Extract each record and reproduce it exactly.

☆ ☆ ☆ ☆ ☆

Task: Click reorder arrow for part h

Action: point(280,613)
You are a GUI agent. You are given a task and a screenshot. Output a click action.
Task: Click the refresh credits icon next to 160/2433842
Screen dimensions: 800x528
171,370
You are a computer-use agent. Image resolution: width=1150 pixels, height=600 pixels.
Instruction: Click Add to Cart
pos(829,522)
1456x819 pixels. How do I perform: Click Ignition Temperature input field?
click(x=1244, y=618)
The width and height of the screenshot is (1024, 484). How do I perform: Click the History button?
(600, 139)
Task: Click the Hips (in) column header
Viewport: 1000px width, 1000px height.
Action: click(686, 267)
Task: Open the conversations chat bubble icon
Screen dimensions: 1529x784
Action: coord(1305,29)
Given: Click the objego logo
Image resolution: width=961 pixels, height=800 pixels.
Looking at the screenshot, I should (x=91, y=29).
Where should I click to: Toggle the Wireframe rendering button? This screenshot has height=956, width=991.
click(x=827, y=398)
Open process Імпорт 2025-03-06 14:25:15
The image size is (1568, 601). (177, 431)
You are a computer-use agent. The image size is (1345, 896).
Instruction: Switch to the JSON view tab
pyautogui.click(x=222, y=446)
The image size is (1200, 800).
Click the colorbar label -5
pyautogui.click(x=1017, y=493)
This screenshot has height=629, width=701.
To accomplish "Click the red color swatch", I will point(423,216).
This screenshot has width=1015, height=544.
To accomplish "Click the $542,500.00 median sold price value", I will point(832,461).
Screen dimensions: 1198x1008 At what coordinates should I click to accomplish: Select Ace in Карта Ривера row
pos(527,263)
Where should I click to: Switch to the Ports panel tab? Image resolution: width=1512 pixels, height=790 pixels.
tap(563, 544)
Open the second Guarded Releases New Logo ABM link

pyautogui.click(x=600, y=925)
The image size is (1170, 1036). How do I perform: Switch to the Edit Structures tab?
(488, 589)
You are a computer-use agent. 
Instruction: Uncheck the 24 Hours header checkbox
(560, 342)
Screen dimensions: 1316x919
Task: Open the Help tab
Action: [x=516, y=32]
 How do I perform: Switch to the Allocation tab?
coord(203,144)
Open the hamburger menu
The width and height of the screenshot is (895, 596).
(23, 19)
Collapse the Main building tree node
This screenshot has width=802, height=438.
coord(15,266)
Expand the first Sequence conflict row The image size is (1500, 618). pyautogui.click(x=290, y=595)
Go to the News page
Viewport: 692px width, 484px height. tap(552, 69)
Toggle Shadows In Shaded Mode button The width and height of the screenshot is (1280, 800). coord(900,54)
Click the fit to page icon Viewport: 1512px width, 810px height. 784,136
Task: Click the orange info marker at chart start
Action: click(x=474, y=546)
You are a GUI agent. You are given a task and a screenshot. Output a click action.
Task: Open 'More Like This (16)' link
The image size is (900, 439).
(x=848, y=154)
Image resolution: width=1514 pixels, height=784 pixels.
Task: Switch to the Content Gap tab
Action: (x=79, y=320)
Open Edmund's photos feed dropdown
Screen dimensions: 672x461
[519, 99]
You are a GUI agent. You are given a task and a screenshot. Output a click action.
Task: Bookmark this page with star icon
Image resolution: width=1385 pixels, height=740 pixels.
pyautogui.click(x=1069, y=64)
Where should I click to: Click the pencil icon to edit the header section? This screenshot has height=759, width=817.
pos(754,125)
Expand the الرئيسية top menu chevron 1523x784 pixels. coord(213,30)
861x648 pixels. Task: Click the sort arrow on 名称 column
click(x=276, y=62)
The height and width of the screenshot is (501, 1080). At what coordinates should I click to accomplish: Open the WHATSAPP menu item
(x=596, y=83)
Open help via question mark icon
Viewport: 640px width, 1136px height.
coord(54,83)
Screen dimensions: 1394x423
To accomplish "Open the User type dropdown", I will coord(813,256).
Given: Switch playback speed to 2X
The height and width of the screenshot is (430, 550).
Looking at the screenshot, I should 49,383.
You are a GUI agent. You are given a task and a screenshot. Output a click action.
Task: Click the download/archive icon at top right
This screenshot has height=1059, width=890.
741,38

☆ ☆ ☆ ☆ ☆

Solution for this exercise:
Task: Click reorder arrow for part h

Action: point(280,613)
You are a GUI agent. You are given a task and a screenshot. Output a click action.
Task: Click the refresh credits icon next to 160/2433842
Screen dimensions: 800x528
171,370
You are a computer-use agent. Image resolution: width=1150 pixels, height=600 pixels.
Instruction: Click Add to Cart
pos(829,522)
1456x819 pixels. How do I perform: Click Ignition Temperature input field?
click(x=1244, y=618)
The width and height of the screenshot is (1024, 484). How do I perform: Click the History button?
(600, 139)
Task: Click the Hips (in) column header
Viewport: 1000px width, 1000px height.
Action: click(686, 267)
Task: Open the conversations chat bubble icon
Screen dimensions: 1529x784
Action: coord(1305,29)
Given: Click the objego logo
Image resolution: width=961 pixels, height=800 pixels.
Looking at the screenshot, I should (x=91, y=29).
Where should I click to: Toggle the Wireframe rendering button? This screenshot has height=956, width=991.
click(x=827, y=398)
Open process Імпорт 2025-03-06 14:25:15
The image size is (1568, 601). (177, 431)
You are a computer-use agent. The image size is (1345, 896).
Instruction: Switch to the JSON view tab
pyautogui.click(x=222, y=446)
The image size is (1200, 800).
Click the colorbar label -5
pyautogui.click(x=1017, y=493)
This screenshot has height=629, width=701.
To accomplish "Click the red color swatch", I will point(423,216).
This screenshot has width=1015, height=544.
To accomplish "Click the $542,500.00 median sold price value", I will point(832,461).
Screen dimensions: 1198x1008 At what coordinates should I click to accomplish: Select Ace in Карта Ривера row
pos(527,263)
Where should I click to: Switch to the Ports panel tab? Image resolution: width=1512 pixels, height=790 pixels.
tap(563, 544)
Open the second Guarded Releases New Logo ABM link

pyautogui.click(x=600, y=925)
The image size is (1170, 1036). How do I perform: Switch to the Edit Structures tab?
(488, 589)
You are a computer-use agent. 
Instruction: Uncheck the 24 Hours header checkbox
(560, 342)
Screen dimensions: 1316x919
Task: Open the Help tab
Action: [x=516, y=32]
 How do I perform: Switch to the Allocation tab?
coord(203,144)
Open the hamburger menu
The width and height of the screenshot is (895, 596).
(23, 19)
Collapse the Main building tree node
This screenshot has width=802, height=438.
coord(15,266)
Expand the first Sequence conflict row The image size is (1500, 618). pyautogui.click(x=290, y=595)
Go to the News page
Viewport: 692px width, 484px height. tap(552, 69)
Toggle Shadows In Shaded Mode button The width and height of the screenshot is (1280, 800). coord(900,54)
Click the fit to page icon Viewport: 1512px width, 810px height. 784,136
Task: Click the orange info marker at chart start
Action: click(x=474, y=546)
You are a GUI agent. You are given a task and a screenshot. Output a click action.
Task: Open 'More Like This (16)' link
The image size is (900, 439).
(x=848, y=154)
Image resolution: width=1514 pixels, height=784 pixels.
Task: Switch to the Content Gap tab
Action: (x=79, y=320)
Open Edmund's photos feed dropdown
Screen dimensions: 672x461
[519, 99]
You are a GUI agent. You are given a task and a screenshot. Output a click action.
Task: Bookmark this page with star icon
Image resolution: width=1385 pixels, height=740 pixels.
pyautogui.click(x=1069, y=64)
Where should I click to: Click the pencil icon to edit the header section? This screenshot has height=759, width=817.
pos(754,125)
Expand the الرئيسية top menu chevron 1523x784 pixels. coord(213,30)
861x648 pixels. Task: Click the sort arrow on 名称 column
click(x=276, y=62)
The height and width of the screenshot is (501, 1080). At what coordinates should I click to accomplish: Open the WHATSAPP menu item
(x=596, y=83)
Open help via question mark icon
Viewport: 640px width, 1136px height.
coord(54,83)
Screen dimensions: 1394x423
To accomplish "Open the User type dropdown", I will coord(813,256).
Given: Switch playback speed to 2X
The height and width of the screenshot is (430, 550).
Looking at the screenshot, I should 49,383.
You are a GUI agent. You are given a task and a screenshot. Output a click action.
Task: Click the download/archive icon at top right
This screenshot has height=1059, width=890.
741,38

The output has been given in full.